Benzodiazepines are far more commonly prescribed today. They cause sedation and reduce anxiety, but they can also impair memory, coordination, and judgment. While safer than barbiturates in many respects, they rarely interfere with breathing on their own but become far more dangerous when combined with alcohol or opioids.
Barbiturates are an older class of drugs with a much narrower margin of safety. The difference between a dose that produces the desired effect and one that causes coma or death is small, making accidental overdose a serious concern. Their medical use has declined significantly because of this risk, though some are still prescribed for specific conditions like seizure disorders.
Stimulants
Stimulants speed up brain activity by causing neurons to release abnormally large amounts of neurotransmitters, particularly dopamine and norepinephrine, or by preventing these chemicals from being recycled back into cells. The result is heightened alertness, energy, attention, and euphoria.

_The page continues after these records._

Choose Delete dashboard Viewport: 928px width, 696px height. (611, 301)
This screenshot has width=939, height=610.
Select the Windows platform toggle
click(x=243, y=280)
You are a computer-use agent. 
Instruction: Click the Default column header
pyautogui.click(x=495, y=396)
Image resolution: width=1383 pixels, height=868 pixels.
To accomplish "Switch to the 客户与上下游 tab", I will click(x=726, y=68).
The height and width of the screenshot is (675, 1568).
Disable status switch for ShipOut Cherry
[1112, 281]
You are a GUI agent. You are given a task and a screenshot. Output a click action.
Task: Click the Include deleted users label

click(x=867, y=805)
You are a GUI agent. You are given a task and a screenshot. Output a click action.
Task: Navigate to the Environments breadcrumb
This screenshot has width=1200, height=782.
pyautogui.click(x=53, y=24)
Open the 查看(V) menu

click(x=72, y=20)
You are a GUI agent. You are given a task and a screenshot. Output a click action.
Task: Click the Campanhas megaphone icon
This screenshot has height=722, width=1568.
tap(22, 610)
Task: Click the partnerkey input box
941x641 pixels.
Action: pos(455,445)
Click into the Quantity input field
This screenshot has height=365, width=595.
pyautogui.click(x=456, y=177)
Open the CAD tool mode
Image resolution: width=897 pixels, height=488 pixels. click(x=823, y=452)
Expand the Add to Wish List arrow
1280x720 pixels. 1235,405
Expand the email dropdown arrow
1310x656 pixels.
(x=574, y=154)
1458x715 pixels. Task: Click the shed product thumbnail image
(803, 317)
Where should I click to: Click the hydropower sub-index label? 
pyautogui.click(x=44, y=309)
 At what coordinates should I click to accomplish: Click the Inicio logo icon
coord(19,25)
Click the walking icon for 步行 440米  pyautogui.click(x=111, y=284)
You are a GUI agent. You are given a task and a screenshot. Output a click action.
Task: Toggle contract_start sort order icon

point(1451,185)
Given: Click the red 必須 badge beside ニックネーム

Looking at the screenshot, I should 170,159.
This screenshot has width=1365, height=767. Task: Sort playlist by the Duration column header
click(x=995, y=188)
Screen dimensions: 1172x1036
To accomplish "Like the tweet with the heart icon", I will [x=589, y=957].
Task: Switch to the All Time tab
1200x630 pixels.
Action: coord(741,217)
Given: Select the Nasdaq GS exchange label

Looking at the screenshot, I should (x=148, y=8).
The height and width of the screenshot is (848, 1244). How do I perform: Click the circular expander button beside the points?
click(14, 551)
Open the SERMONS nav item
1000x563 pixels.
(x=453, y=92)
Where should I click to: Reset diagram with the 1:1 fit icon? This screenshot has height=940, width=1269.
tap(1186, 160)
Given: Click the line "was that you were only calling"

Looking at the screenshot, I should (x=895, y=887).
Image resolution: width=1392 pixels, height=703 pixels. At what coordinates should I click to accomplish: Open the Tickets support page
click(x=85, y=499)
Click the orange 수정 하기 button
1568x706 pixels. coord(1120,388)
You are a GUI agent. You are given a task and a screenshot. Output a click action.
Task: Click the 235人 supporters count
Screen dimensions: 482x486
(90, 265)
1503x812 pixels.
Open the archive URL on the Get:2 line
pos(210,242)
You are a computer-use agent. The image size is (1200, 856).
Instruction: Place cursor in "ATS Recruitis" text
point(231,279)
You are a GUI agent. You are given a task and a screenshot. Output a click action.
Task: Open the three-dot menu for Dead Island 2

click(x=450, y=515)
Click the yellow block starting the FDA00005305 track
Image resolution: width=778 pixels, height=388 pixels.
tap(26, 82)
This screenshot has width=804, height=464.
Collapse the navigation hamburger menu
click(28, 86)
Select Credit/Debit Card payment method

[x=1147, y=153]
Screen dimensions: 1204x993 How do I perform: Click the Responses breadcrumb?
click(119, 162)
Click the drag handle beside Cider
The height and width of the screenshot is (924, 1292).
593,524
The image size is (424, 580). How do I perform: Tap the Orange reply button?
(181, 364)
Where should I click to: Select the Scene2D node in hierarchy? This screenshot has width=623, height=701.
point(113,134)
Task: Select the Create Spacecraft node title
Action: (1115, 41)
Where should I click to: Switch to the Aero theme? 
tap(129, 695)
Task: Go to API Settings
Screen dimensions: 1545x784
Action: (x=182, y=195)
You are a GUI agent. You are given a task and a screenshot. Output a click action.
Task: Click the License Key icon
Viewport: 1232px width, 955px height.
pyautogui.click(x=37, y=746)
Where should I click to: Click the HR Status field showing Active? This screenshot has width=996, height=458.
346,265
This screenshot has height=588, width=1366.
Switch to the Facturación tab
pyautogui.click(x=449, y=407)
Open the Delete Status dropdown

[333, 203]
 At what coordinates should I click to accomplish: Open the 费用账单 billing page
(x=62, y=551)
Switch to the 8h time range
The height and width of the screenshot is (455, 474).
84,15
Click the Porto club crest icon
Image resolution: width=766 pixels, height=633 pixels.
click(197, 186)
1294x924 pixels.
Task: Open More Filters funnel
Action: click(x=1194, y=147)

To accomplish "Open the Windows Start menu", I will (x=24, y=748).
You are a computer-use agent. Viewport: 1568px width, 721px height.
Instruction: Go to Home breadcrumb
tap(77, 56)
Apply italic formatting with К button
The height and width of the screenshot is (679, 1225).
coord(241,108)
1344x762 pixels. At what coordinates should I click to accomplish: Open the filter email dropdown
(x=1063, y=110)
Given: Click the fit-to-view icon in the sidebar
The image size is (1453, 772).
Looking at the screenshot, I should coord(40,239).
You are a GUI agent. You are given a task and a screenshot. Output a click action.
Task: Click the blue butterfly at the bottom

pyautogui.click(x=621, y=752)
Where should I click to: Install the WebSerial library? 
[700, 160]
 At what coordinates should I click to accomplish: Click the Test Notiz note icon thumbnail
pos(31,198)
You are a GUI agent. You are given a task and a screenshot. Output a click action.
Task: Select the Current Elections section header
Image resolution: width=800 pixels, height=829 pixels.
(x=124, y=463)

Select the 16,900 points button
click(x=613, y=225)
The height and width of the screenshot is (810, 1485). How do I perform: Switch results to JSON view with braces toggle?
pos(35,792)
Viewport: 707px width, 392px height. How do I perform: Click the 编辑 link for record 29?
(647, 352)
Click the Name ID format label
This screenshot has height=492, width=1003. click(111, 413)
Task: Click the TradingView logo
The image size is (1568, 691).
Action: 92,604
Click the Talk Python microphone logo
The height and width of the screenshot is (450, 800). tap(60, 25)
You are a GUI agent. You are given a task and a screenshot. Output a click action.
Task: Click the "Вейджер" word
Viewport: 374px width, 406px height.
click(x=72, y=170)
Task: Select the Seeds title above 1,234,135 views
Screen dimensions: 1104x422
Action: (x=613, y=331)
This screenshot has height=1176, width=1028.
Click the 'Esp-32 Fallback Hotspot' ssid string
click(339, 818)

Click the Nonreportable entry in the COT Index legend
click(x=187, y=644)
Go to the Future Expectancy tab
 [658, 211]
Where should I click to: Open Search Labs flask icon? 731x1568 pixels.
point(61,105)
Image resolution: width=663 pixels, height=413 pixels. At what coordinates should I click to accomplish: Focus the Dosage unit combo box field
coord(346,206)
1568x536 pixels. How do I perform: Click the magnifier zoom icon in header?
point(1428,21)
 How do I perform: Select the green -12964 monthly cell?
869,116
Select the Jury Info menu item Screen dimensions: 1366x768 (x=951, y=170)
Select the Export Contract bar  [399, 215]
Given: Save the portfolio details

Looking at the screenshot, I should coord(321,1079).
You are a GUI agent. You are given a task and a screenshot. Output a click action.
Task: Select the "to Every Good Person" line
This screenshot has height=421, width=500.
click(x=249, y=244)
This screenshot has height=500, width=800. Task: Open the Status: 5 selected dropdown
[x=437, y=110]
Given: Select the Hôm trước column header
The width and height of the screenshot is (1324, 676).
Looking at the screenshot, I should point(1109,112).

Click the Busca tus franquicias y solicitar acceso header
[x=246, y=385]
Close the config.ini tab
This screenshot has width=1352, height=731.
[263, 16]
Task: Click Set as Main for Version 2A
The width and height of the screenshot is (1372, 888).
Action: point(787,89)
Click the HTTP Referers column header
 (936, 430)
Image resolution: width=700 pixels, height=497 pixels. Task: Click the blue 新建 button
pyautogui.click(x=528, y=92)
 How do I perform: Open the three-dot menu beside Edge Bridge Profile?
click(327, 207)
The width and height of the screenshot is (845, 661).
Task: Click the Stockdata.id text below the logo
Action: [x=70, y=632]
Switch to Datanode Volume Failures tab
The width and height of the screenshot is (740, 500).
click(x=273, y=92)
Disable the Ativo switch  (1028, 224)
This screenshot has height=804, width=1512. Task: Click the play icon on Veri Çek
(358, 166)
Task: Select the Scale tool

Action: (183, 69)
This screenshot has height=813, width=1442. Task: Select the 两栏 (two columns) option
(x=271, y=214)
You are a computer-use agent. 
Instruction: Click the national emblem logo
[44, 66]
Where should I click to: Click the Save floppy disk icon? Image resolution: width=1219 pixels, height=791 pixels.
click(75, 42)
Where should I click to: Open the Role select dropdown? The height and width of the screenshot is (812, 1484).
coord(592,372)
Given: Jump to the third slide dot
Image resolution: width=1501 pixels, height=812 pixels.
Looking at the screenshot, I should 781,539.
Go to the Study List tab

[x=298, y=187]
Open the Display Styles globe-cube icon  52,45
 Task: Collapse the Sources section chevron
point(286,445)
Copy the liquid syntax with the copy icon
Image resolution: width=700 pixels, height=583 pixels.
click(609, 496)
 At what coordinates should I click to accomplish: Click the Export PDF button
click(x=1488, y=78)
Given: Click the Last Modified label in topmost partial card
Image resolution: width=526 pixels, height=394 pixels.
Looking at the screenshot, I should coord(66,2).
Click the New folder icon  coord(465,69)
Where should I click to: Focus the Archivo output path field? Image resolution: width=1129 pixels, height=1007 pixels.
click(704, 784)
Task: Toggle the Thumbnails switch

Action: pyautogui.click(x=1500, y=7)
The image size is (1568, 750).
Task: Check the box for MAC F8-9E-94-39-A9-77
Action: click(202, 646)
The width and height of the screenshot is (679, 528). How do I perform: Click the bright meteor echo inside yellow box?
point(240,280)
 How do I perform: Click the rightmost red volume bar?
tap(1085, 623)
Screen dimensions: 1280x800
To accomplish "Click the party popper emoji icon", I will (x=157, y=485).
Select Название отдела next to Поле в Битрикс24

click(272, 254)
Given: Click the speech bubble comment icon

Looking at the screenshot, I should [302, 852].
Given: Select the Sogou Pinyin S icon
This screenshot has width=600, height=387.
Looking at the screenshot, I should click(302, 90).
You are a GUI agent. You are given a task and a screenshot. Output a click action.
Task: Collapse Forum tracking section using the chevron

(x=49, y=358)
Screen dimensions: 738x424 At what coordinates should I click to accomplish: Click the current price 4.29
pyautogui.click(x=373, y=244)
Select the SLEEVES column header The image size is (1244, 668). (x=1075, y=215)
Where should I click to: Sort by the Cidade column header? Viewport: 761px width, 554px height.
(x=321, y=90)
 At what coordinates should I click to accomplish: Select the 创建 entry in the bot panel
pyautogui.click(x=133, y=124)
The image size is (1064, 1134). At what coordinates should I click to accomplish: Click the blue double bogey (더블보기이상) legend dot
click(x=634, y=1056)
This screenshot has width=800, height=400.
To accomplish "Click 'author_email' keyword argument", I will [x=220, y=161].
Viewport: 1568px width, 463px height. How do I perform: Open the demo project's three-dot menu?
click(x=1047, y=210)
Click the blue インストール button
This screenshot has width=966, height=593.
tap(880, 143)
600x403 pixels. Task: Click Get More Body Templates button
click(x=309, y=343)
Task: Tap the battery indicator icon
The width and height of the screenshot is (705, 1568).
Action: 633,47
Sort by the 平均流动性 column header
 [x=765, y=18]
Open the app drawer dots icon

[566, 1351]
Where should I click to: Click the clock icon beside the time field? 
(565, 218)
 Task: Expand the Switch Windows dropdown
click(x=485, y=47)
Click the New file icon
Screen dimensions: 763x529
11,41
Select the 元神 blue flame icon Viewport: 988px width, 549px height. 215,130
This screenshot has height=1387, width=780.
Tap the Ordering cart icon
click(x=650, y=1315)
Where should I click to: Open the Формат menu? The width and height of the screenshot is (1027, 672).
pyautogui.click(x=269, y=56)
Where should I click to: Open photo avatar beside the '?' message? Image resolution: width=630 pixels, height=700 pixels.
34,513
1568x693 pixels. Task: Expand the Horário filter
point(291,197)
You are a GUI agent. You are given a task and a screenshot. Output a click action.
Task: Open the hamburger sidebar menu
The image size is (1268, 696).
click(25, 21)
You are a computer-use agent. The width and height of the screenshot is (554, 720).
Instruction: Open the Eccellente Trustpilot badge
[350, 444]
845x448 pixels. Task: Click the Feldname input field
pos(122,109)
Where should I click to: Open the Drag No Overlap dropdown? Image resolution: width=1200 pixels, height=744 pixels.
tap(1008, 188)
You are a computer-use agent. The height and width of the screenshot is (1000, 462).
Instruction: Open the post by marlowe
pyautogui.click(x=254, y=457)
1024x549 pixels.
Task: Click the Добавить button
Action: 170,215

This class includes both prescription medications used for ADHD (like amphetamine-based drugs and methylphenidate) and illegal substances like cocaine and methamphetamine.
The intensity and duration of effects vary widely within this class. Cocaine produces a short, intense high lasting 15 to 30 minutes, while methamphetamine’s effects can last for hours. Stimulant misuse puts significant strain on the cardiovascular system and can lead to heart attack, stroke, or seizures. Long-term heavy use is also associated with cognitive problems, including difficulties with learning, memory, and decision-making, a connection that the DSM-5’s text revision formally recognized by adding stimulant-induced mild neurocognitive disorder as a diagnosis.
Tobacco
Tobacco’s addictive power comes from nicotine, which activates receptors throughout the brain that normally respond to the neurotransmitter acetylcholine. Nicotine triggers dopamine release in the reward circuit, creating a mild but highly reinforcing sense of pleasure and improved concentration. What makes nicotine especially addictive is the speed and frequency of delivery: a single cigarette delivers nicotine to the brain within seconds, and a pack-a-day smoker repeats this cycle roughly 200 times a day. This constant reinforcement builds an exceptionally strong habit loop. Withdrawal symptoms include irritability, difficulty concentrating, increased appetite, and intense cravings.
Other or Unknown Substances
The tenth class is a catch-all category for substances that don’t fit neatly into the other nine groups. This includes anabolic steroids, synthetic cannabinoids (sometimes sold as “K2” or “Spice”), designer drugs whose chemical structure is tweaked to skirt legal definitions, and any new or unidentified substances. It also covers situations where a person is clearly experiencing a substance use disorder but clinicians can’t determine exactly what they’ve taken. This category ensures the diagnostic framework stays relevant as new drugs emerge and existing ones are modified.
How Substance Use Disorders Are Diagnosed
The DSM-5 uses a single set of 11 criteria across all 10 classes. These criteria cover patterns like taking more of a substance than intended, unsuccessful efforts to cut down, spending a great deal of time obtaining or recovering from the substance, cravings, failure to meet responsibilities, continued use despite social or health problems, giving up important activities, using in physically dangerous situations, tolerance, and withdrawal. Meeting two or three criteria within a 12-month period indicates a mild disorder, four or five indicates moderate, and six or more indicates severe.
This approach replaced the older system that separated “abuse” from “dependence,” which often confused both patients and clinicians. The current model treats substance use disorders as a spectrum of severity rather than an all-or-nothing diagnosis, which better reflects how these conditions actually develop and progress.